Kiwi’s passion for property continues to soar in November –

Real-time statistics from show New Zealander’s passion for property continues to soar, with 1,157,371 unique browsers active on the site during November.

“This is the highest level of visits to the site since March 2017,” says spokesperson Vanessa Taylor. Two recent external property milestones did not appear to drive “more than usual” traffic to, she says.

“In the two days following last week’s Reserve Bank announcement, which gives the banks more flexibility around loan-to-value ratios (LVRs), traffic remained consistent with the rest of the month.”

The second milestone was the Overseas Investment Amendment Bill, which came into effect on 22 October, classifying residential land as “sensitive”. In general, it means that existing homes can only be bought by New Zealanders and residence-class visa holders who have spent the majority of their time in New Zealand. Australian and Singaporean citizens are also eligible.

Following a massive lift in new listings in October (20.1% increase compared to October 2017), it’s no surprise that the Auckland region dominated property search terms on the site in November, says Vanessa.

“We had a really good start to spring and Aucklanders were making the most of it by putting their properties online early to maximise selling opportunities before the festive season,” says Vanessa.

“Effectively the Auckland region was a month ahead of the traditional start to the summer market and as a consequence, this meant we saw fewer new listings in November.
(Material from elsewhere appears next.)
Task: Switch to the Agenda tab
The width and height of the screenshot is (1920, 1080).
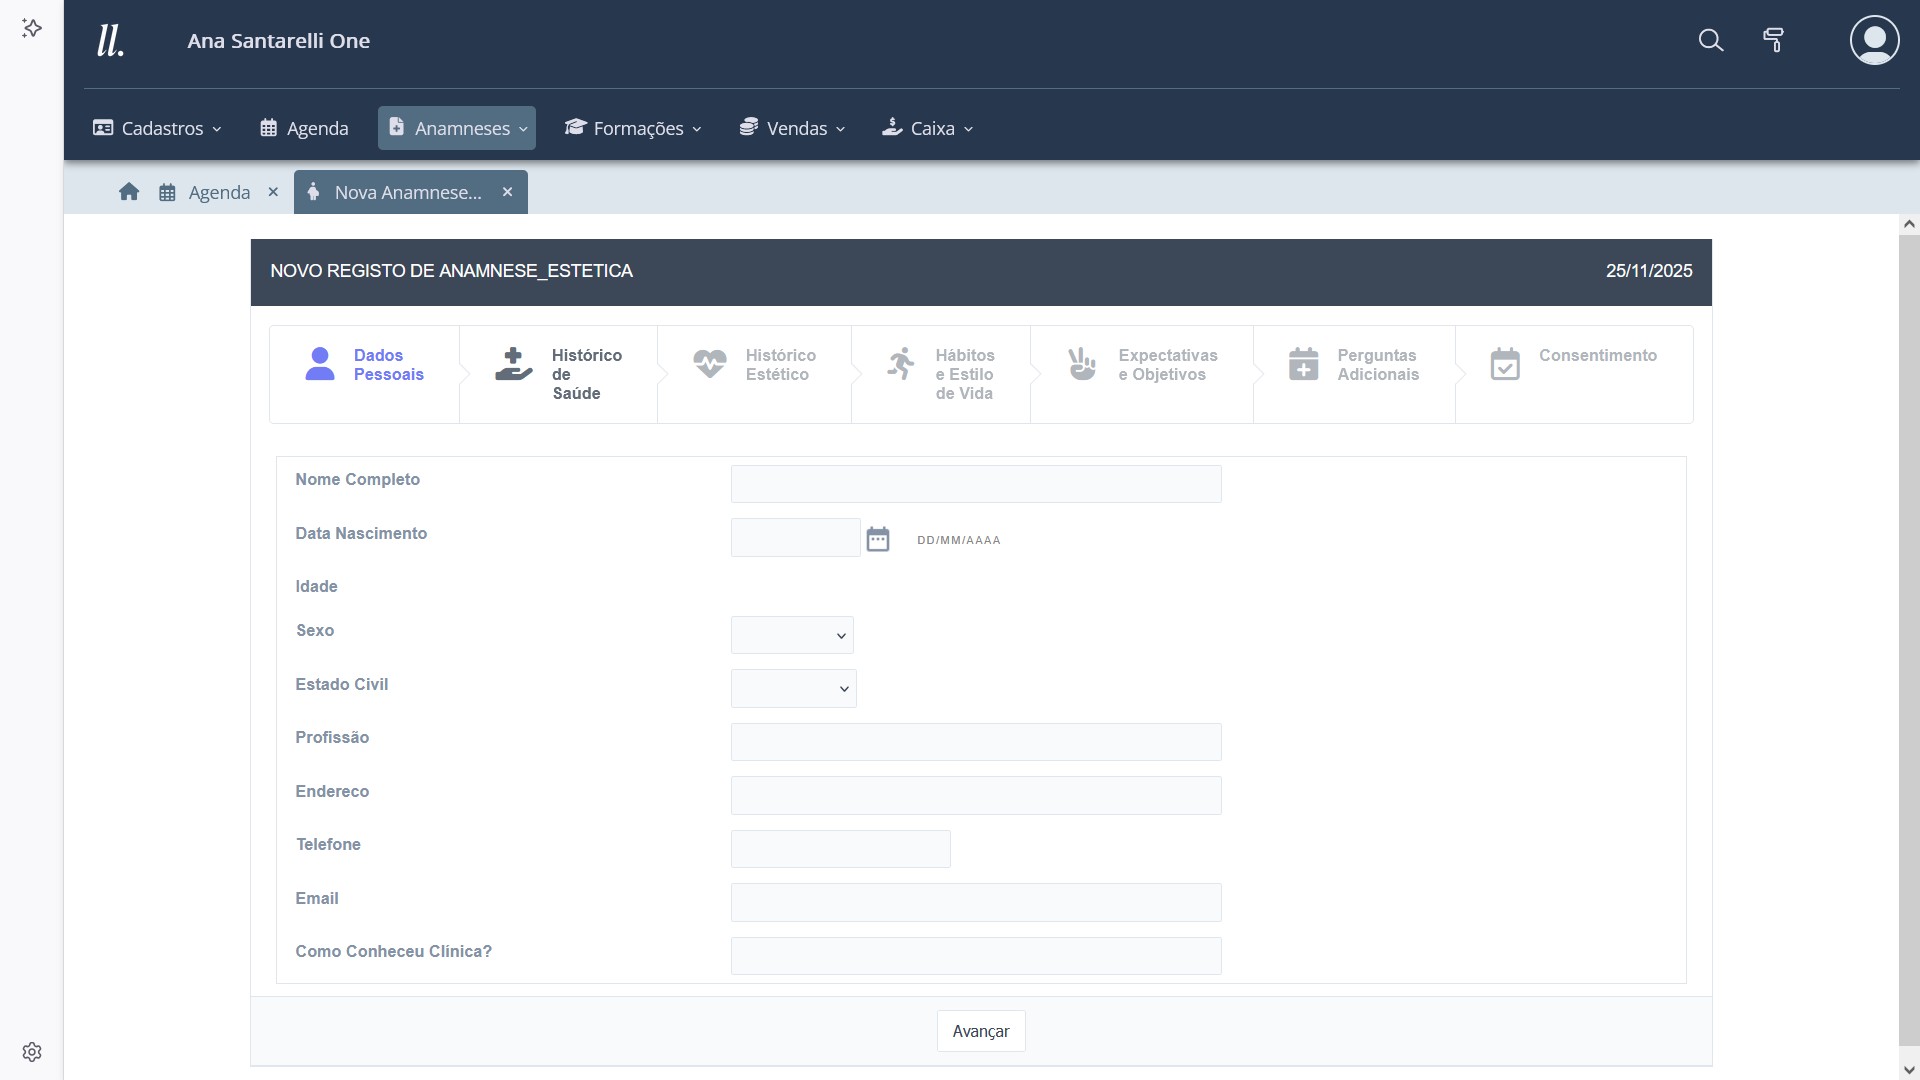Action: (218, 192)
“While the Auckland region registered a 17.2% drop in new listings in November compared to November 2017, the boost of new listings in October has resulted in a positive net effect when the two months are considered collectively.”

The total number of homes on the market in Auckland in November is up 5.0% compared to November 2017, representing 10,431 homes to choose from.

Home lending restrictions to ease from January –

Home lending restrictions are to ease from January next year. The Reserve Bank will lift restrictions on bank lending to both owner occupiers and investors. From January 1, 2019, banks will be allowed to lend 20 percent of their new loans to owner-occupiers with a deposit of less than 20 per cent. That is up from the current level of 15 per cent.

While banks will be able to lend 5 percent of their new loans to investors with a deposit of less than 30 per cent. Currently, that is 35 per cent.

At the start of this year the restrictions were changed to allow banks to lend up to 15 per cent of new loans to owner-occupiers to those with a deposit of less than 20 per cent. The changes have seen first home purchases grow percentage wise while investor purchases have dropped.

LVR: What to expect from January 1, 2019:

– Up to 20 percent (increased from 15 percent) of new mortgage loans to owner occupiers can have deposits of less than 20 percent.

– Up to 5 percent of new mortgage loans to property investors can have deposits of less than 30 percent (lowered from 35 percent).

Get in quick: ‘Historic’ low mortgage rate deals almost all gone –

Home buyers yet to secure a “historic” low mortgage rate are close to missing out as three of the four major banks bump prices back up and experts warn the deals aren’t likely to be back anytime soon.

ANZ – the nation’s largest bank – had earlier fired the first shot in last month’s mortgage war by offering the lowest rate by a major bank since just after World War II with a fixed one-year term of 3.95 per cent. Westpac and ASB soon after matched the deal with one-year rates of 3.95 per cent, while BNZ offered a two-year deal at 3.99 per cent.

But from today ANZ, Westpac and BNZ will all raise their rates back above 4 per cent, leaving ASB as the only major bank still offering a 3.95 per cent rate.

Loan Market mortgage adviser Bruce Patten says the low rates – which were always intended as short-term Spring promotions – had sparked a rush among home buyers that made last month one of the busiest for the brokerage in the last 18 months.

But while he would like to see the banks extend or bring back the deals early next year, he wasn’t “holding my breath we’ll see them coming back” anytime soon.